St Paul’s Girls’ School ditches ‘binary’ head girl role

·2-min read
St Paul’s Girls’ School in Hammersmith (Google)
St Paul’s Girls’ School in Hammersmith (Google)

St Paul’s Girls’ School will axe the role of head girl because it is too “binary”.

The 26,000-a-year school, in Hammersmith, will replace the role with “head of school” in order to make it more inclusive.

The school counts actress Rachel Weisz and UK vaccines supremo Dame Kate Bingham among its famous alumni.

According to The Times, the change will take effect from the next academic year.

However the move has sparked backlash from some staff members, who claim it sends the message “that girls now have to be ashamed to be seen as girls”.

One source said: “Why do the girls have to change their name?

“They should be teaching young women to be proud of their sex, not ashamed of it. It’s very contradictory.

“How can you be a single-sex school that exists to empower girls to do well and at the same time support girls to identify out of being a girl?

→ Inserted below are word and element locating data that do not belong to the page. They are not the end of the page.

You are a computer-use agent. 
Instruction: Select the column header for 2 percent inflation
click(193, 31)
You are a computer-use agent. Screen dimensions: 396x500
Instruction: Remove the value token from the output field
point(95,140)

“The school is trying to do the right thing but the problem is they are being badly advised. Why would parents want to send their daughters to a school where girls are not happy to be girls?”

Rachel Weisz (PA)
Rachel Weisz (PA)

Staff at the school were also told there were at least “150” gender identities at a webinar entitled Beyond the Binary: Understanding How to be Inclusive for All Gender Identities.

Around seven of the school’s 778 pupils identify at non-binary, which means they don’t feel comfortable being referred to as male or female.

The school said the main reason for changing the title of head girl was because many senior pupils feel they are young women, but admitted the “binary connotations” were a factor in the decision.

Sarah Fletcher, the school’s high mistress, said in a statement the school “would never encourage a student to ‘be’ anything in relation to their identity”.

“We want our students to be happy as themselves,” she said.

“Our focus is on providing a respectful, kind, safe and non-judgemental environment in which our students are free to explore their own identity.

“Young people are talking about gender identity and our role as a school is to equip the staff with an understanding that supports students’ ability to reach to them for support and navigate this safely.”

A spokesperson for the school told the Standard: “It was the suggestion of our senior students that we change the name from ‘Head Girl’ to ‘Head of School’ as more modern, age appropriate and inclusive. In doing so, we are returning to our roots.

“From our very foundation in 1904 and for decades afterwards, the senior student was called ‘Head of the School’, so in making the change, we are confirming, not denying, our ethos and traditions.”